Often ahead of the curve when it comes to food, Italians have been cooking pork with milk for years. A classic dish from the region of Bologna, pork loin braised in milk, uses a method that can be adopted for pork chops. Soaking the pork in milk prior to cooking results in a tender, moist meat that almost melts in your mouth.
Milking the Flavor
Classic marinades often use highly acidic ingredients, such as vinegar or citrus juices, that can dry out your meat or leave it tough. Pork is sometimes soaked in a marinade of pineapple juice, but the enzymes can turn the meat mushy instead of pleasantly tender. Lactic acid is milder than the acids in vinegar and citrus, so it tenderizes without toughening the meat. Food scientist Shirley Corriher suggests in an article in "Fine Cooking" that the calcium in milk may activate enzymes in the meat to break down the proteins.
Amount and Time
You don't have to drown your chops in milk. For every pound of of pork chops, use approximately 1/3 cup of milk. Cookbook author Rose Reisman says two hours of marination is long enough to get some benefit, but an overnight soak is best.
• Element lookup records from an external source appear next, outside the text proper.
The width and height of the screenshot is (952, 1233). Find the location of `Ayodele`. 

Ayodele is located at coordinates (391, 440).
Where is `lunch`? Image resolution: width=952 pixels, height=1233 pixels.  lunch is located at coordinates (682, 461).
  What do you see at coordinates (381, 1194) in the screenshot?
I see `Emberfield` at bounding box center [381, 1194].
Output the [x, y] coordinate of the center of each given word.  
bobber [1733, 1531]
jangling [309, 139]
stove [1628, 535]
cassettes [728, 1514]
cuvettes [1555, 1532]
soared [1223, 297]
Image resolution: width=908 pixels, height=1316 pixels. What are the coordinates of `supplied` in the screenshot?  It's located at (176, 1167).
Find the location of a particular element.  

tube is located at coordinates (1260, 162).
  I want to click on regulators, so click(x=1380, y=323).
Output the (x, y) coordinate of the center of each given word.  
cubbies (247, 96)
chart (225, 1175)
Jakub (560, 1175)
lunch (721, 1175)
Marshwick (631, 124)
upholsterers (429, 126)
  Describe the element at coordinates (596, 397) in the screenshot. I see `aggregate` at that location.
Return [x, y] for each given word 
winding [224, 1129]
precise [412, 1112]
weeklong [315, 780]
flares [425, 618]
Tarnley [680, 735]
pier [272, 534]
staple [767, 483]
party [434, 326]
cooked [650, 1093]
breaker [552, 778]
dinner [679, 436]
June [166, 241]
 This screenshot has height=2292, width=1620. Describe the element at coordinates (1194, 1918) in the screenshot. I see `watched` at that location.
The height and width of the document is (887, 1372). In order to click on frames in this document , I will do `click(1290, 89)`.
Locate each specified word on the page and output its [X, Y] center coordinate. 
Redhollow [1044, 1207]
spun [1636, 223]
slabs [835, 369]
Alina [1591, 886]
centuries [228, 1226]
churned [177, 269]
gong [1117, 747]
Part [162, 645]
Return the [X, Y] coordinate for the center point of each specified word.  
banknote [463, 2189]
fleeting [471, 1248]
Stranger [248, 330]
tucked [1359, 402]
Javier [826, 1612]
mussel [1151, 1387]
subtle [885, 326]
Herbs and Spice and Everything Nice
Fresh herbs such as rosemary and sage complement the mild flavor of pork chops. Add these to the milk as you marinate the meat. Alternatively, use a little dry thyme and basil. Drain the marinade off the chops if you plan on sauteing, grilling or broiling them.
Marinade Makes the Meal
The milk you soak the chops in can also serve as the base of a sauce for a delectable pork chop dinner. After removing the chops from the milk, pat them dry and brown them in a pan with onions, garlic and liberal amounts of butter. Add the milk marinade to the pan and turn to a low heat so that the chops simmer as the milk reduces. Classic Italian renditions include a bit of lemon zest to add more flavor dimension. The milk will curdle slightly but create a thick sauce. When the chops are fully cooked, serve over rice or potatoes and top with a bit of the sauce.